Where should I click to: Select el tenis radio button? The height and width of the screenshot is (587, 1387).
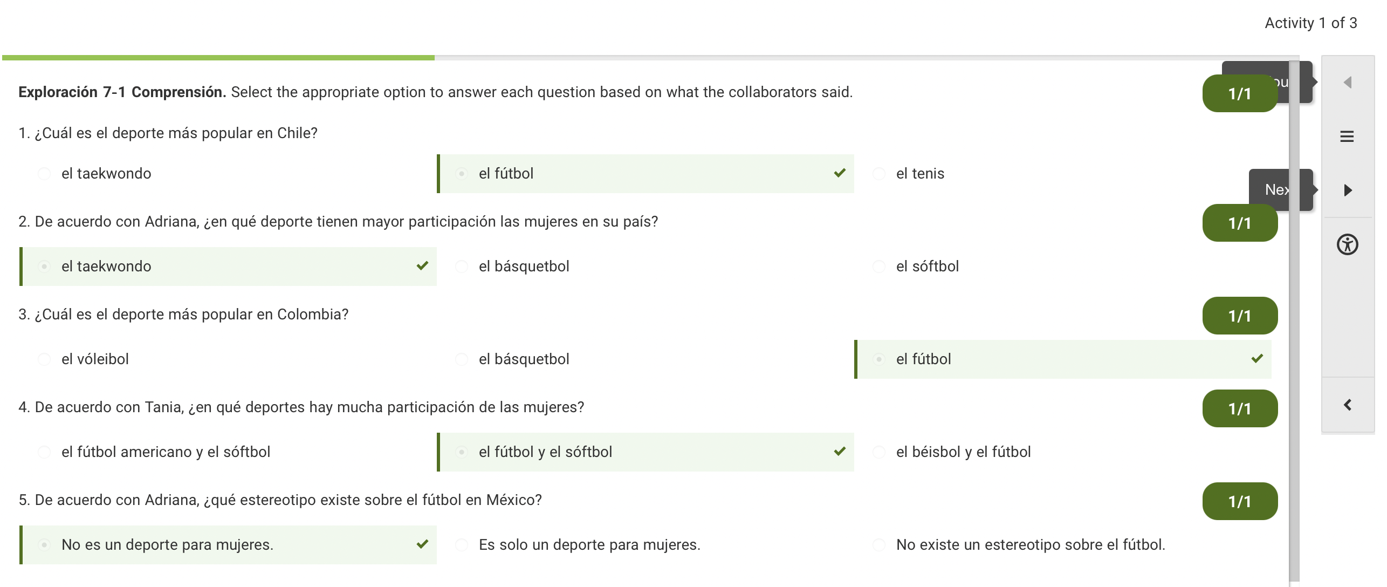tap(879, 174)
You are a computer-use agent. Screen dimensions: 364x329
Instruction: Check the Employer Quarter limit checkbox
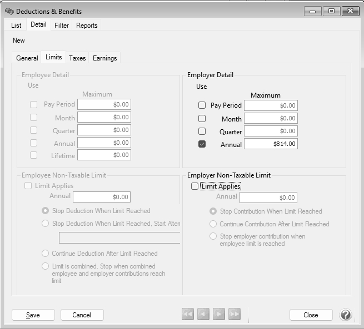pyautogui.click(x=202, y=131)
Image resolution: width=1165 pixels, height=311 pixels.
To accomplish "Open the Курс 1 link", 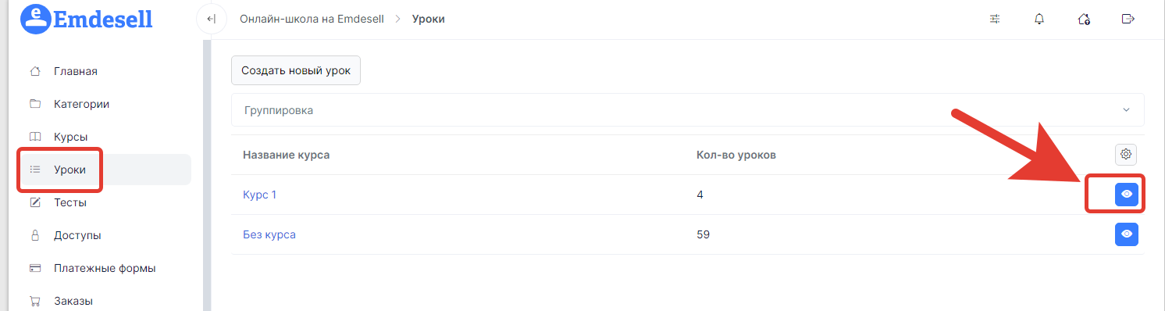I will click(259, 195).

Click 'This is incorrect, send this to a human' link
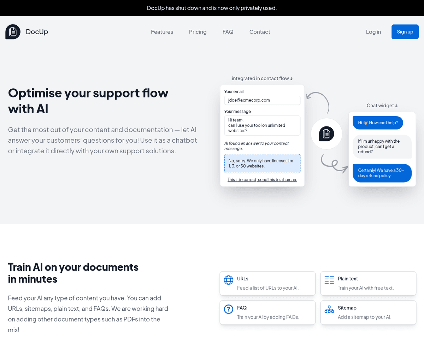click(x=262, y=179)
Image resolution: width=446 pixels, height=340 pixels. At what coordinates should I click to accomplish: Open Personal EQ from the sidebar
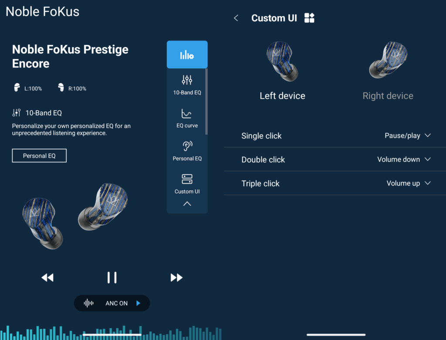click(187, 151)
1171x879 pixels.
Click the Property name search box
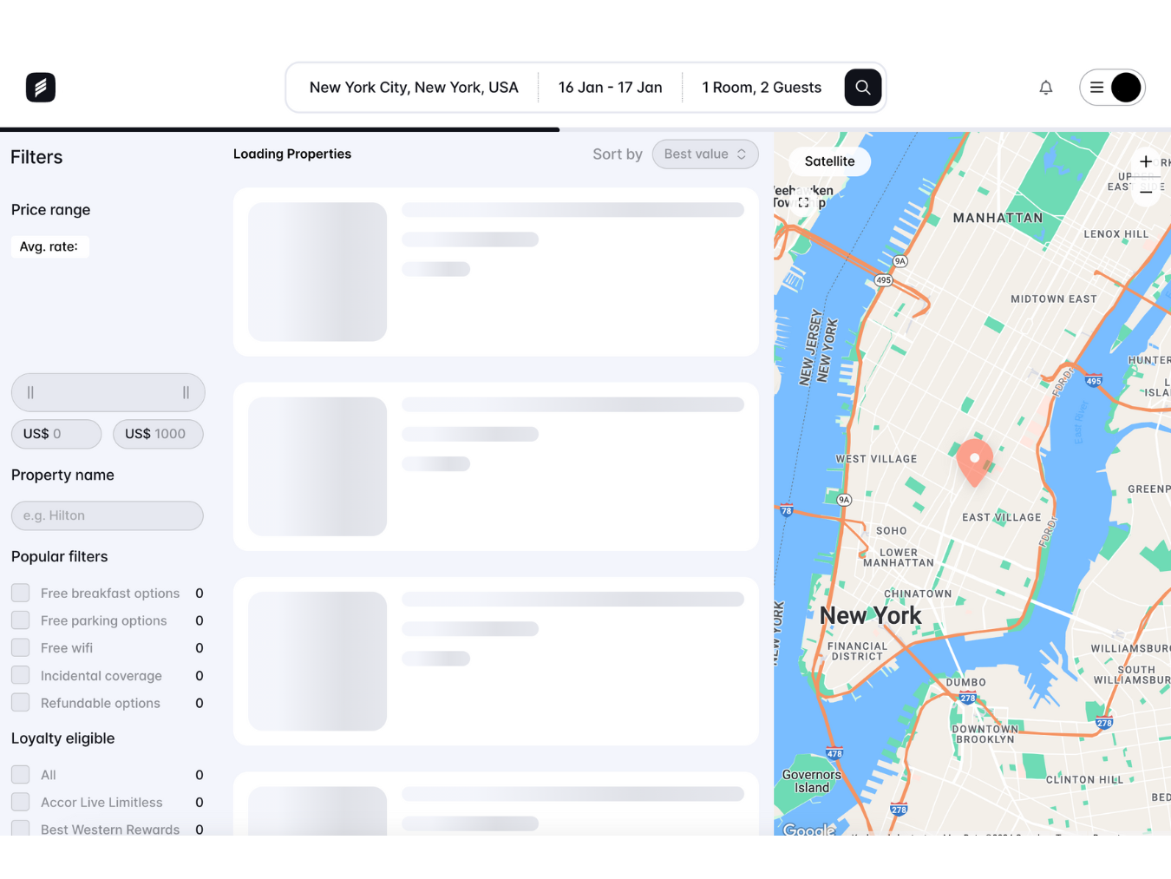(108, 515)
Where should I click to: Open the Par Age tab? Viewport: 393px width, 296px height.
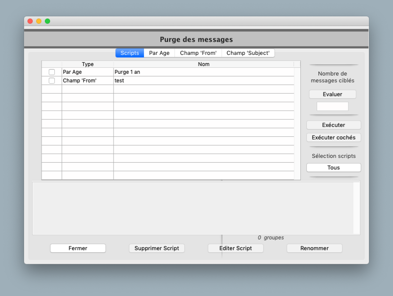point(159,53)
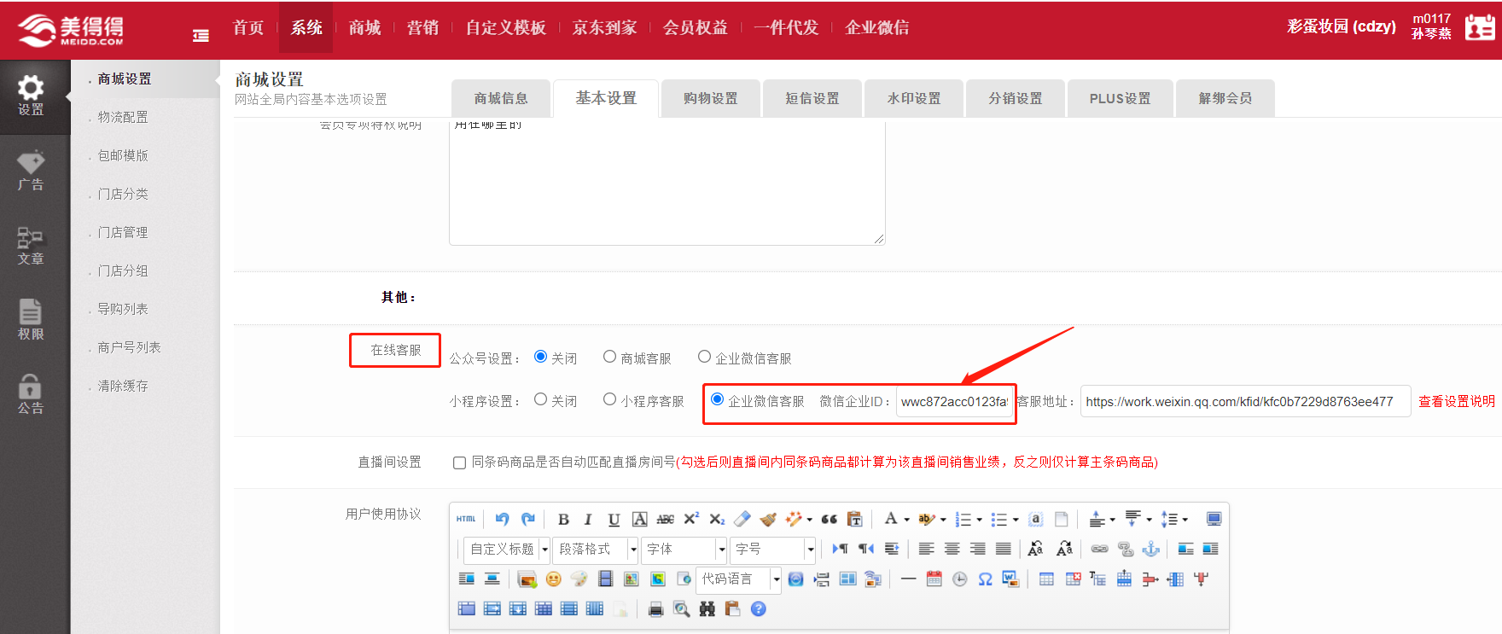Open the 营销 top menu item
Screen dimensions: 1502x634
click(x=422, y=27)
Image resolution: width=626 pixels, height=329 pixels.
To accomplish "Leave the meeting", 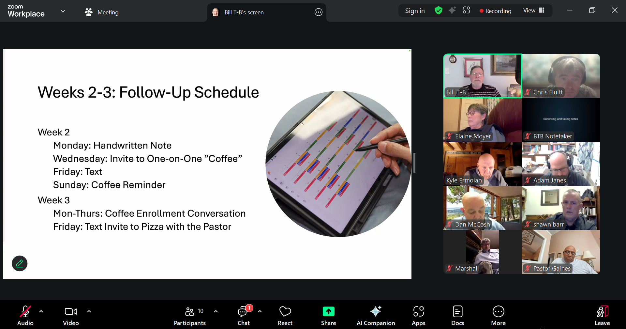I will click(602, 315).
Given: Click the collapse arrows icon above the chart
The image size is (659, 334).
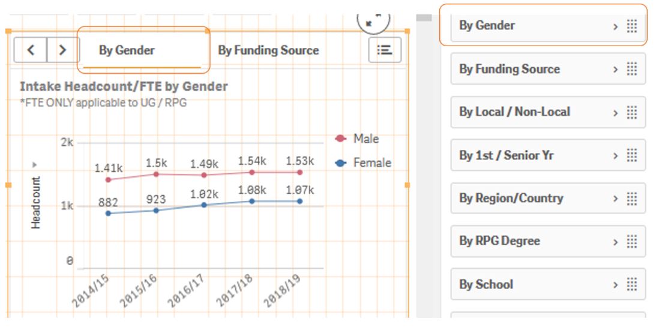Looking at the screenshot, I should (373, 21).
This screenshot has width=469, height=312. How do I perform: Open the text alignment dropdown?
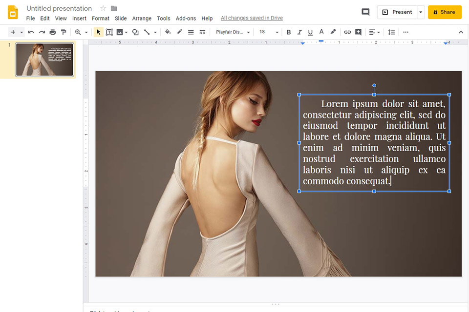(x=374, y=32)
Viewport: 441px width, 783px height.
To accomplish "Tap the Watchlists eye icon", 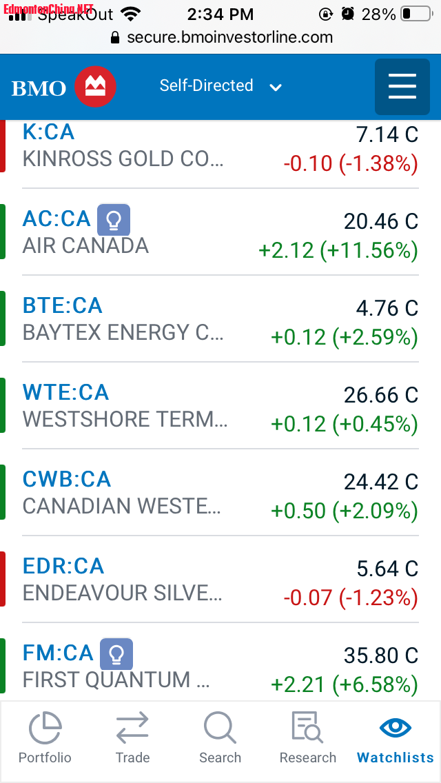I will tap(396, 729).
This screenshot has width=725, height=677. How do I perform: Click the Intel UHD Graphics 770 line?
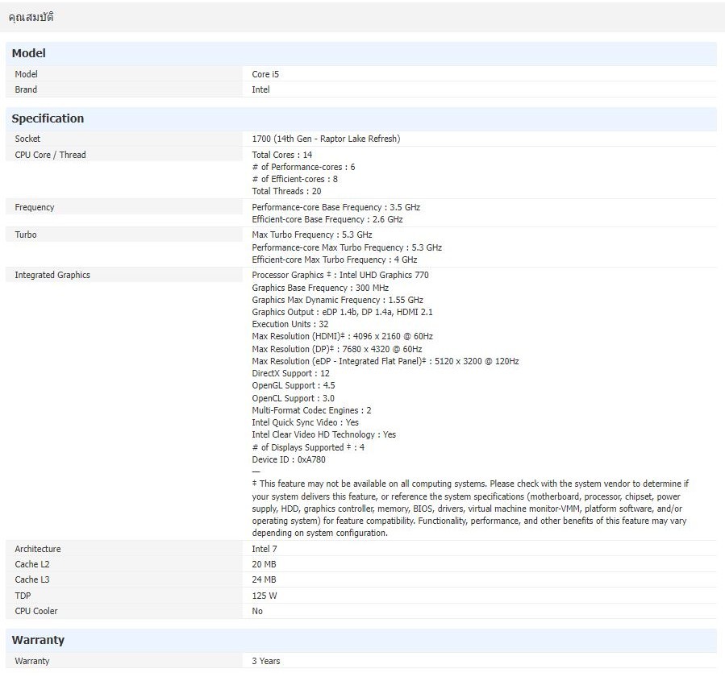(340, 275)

WORK REQUIRED = From the line containing "This screenshot has width=725, height=677." to the final line above, both included, transcribe every line exactly and leave all pictures out.

REPLY TO THE TASK =
This screenshot has width=725, height=677. How do I perform: Click the Intel UHD Graphics 770 line?
(340, 275)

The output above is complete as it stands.